The intellectual trajectory of CLCWeb: Comparative Literature and Culture is located in the humanities and social sciences in the discipline of comparative literature and the field of cultural studies designated as "comparative cultural studies." Comparative cultural studies is a contextual approach in the study of culture in all of its products and processes; its theoretical and methodological framework is built on tenets borrowed from the discipline of comparative literature and the field of cultural studies and from a range of thought including literary and culture theory, systems theory, and communication theories; in comparative cultural studies focus is on theory and method, as well as on application; in comparative cultural studies metaphorical argumentation and description are discouraged; the intellectual trajectory of the journal includes the postulate to work in a global and intercultural context with a plurality of methods and approaches, and in interdisciplinarity in the study of the processes of communicative action(s) in culture, the production and processes of culture, the products of culture, and the study of the how of these processes; the epistemological bases of comparative cultural studies are in (radical) constructivism and in methodology the contextual (systemic and empirical) approach is favored (however, comparative cultural studies does not exclude textual analysis proper or other established fields of scholarship).

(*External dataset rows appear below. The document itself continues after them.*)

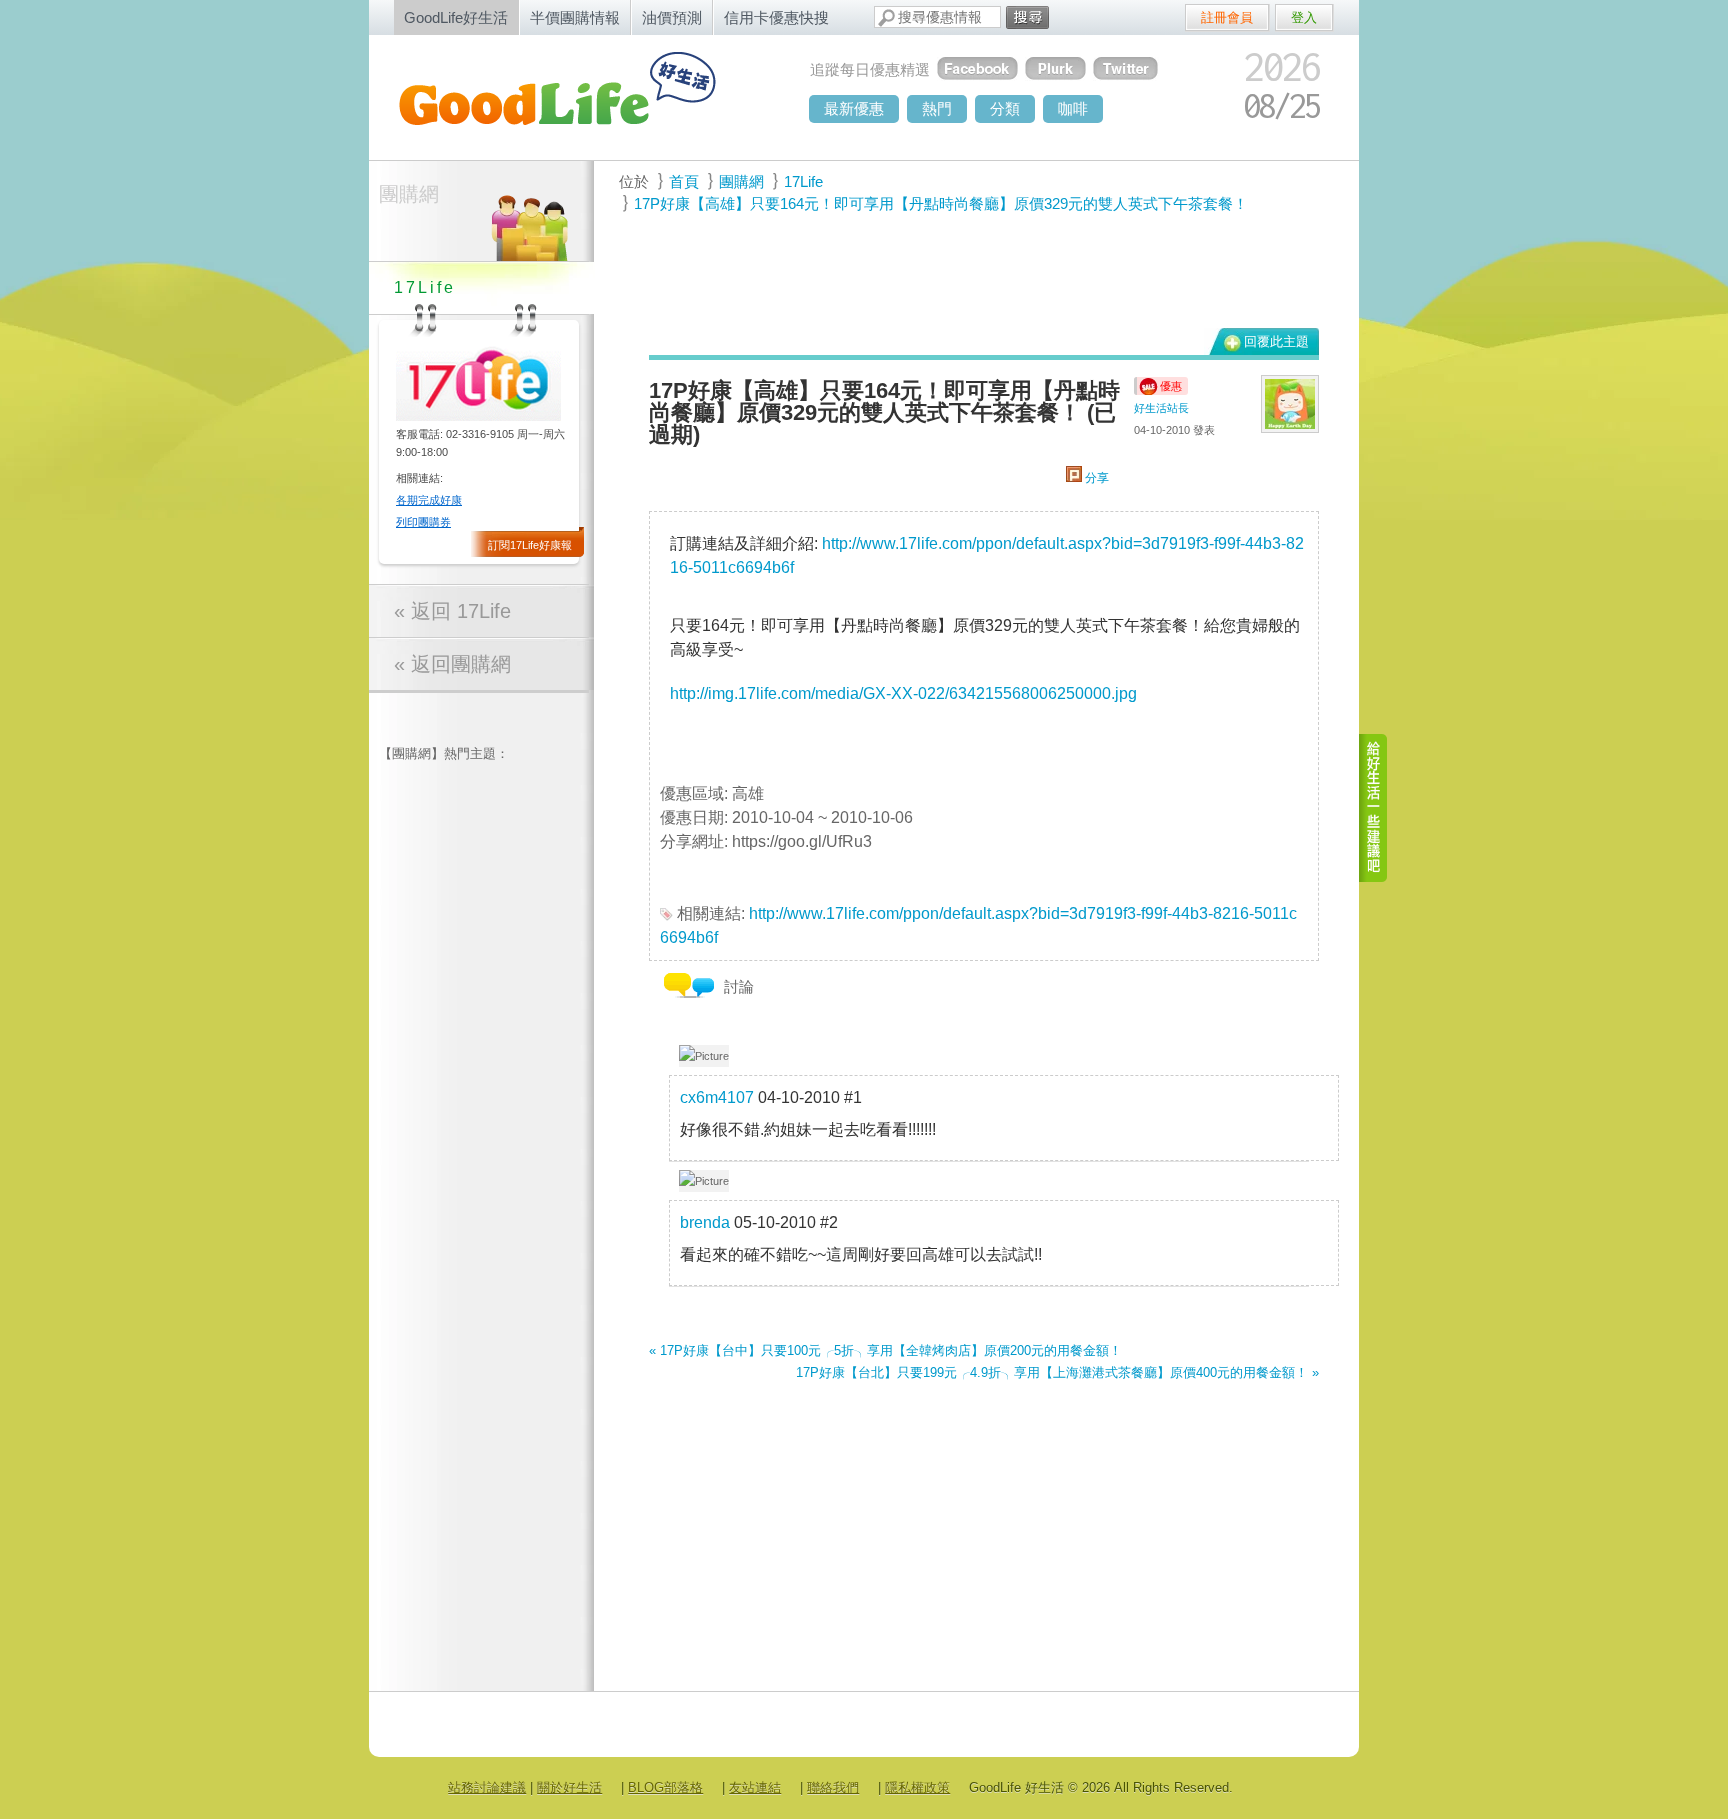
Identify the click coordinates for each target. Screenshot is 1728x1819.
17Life (803, 181)
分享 (1095, 478)
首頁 (684, 181)
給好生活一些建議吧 (1374, 808)
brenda (705, 1222)
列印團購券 (423, 522)
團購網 (409, 194)
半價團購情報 (575, 17)
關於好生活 (569, 1787)
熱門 (937, 108)
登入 (1304, 17)
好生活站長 (1161, 408)
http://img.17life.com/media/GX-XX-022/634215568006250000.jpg (903, 693)
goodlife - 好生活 (579, 96)
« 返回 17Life (452, 611)
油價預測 (672, 17)
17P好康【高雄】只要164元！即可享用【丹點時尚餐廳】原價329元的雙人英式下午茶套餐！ (941, 203)
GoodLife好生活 (456, 17)
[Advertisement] (973, 271)
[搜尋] (1027, 17)
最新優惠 (854, 108)
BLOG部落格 (665, 1787)
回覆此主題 (1276, 341)
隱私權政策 (917, 1787)
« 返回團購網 (452, 664)
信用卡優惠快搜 (776, 17)
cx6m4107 (717, 1097)
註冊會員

CLCWeb publishes a wide range of new scholarship, covering:

  • comparative literature and culture including literary, critical, and culture theory and methods
  • comparative cultural studies
  • cultural studies
  • (comparative) media studies
  • (comparative) communication studies
  • audience studies
  • the comparison of primary texts across languages and cultures
  • comparative culture history
  • the history of ideas
  • translation studies
  • marginalities in comparison
  • diasporic, exile, (im)migrant, and ethnic minority writing
  • processes of cultural production
  • gender theory and criticism
  • feminist theory and criticism
  • gay and lesbian writing
  • interculturalism
  • (comparative) popular culture
  • film and other media of cultural expression
  • lesser-known literatures in a comparative context
  • inter- and cross-disciplinary studies where culture incl. literary texts and literary problems are examined with the use of sociological, economic, psychological, historical, etc., frameworks and methods
  • the history of publishing, the book, and writing
  • new media and (comparative) culture
  • pedagogy and culture incl. literature
  • studies of new trends in the study of literature and culture
  • the introduction of new works and authors in a comparative context
  • CLCWeb publishes regular issues, thematic issues, and special issues, and welcomes submission of topics for thematic and special issues. The proposal of a thematic or special issue is evaluated by members of the journal's International Advisory Board. Thematic and special issues are edited by the guest editor(s) and the selection, evaluation, and acceptance of articles published in a thematic or special issue is entrusted to the guest editor(s). Final approval of a thematic or special issue and its material rests with the journal, including individual articles. In addition to scholarly articles, the journal publishes book review articles. Single reviews are not published, but review articles are of at least two thematically linked books.

    Content of the journal is indexed in the Annual Bibliography of English Language and Literature (Chadwyck-Healey), the Arts and Humanities Citation Index (Clarivate Analytics, formerly Thomson Reuters), the Humanities Index (EBSCO), Humanities International Complete (EBSCO), the International Bibliography (Modern Language Association of America), and Scopus (Elsevier). The journal is member of The Council of Editors of Learned Journals (USA), is listed in the Directory of Open Access Journals, is archived in the Electronic Collection of Library and Archives Canada, and is preserved in the Portico and CLOCKSS systems for archival preservation of born-digital scholarly content.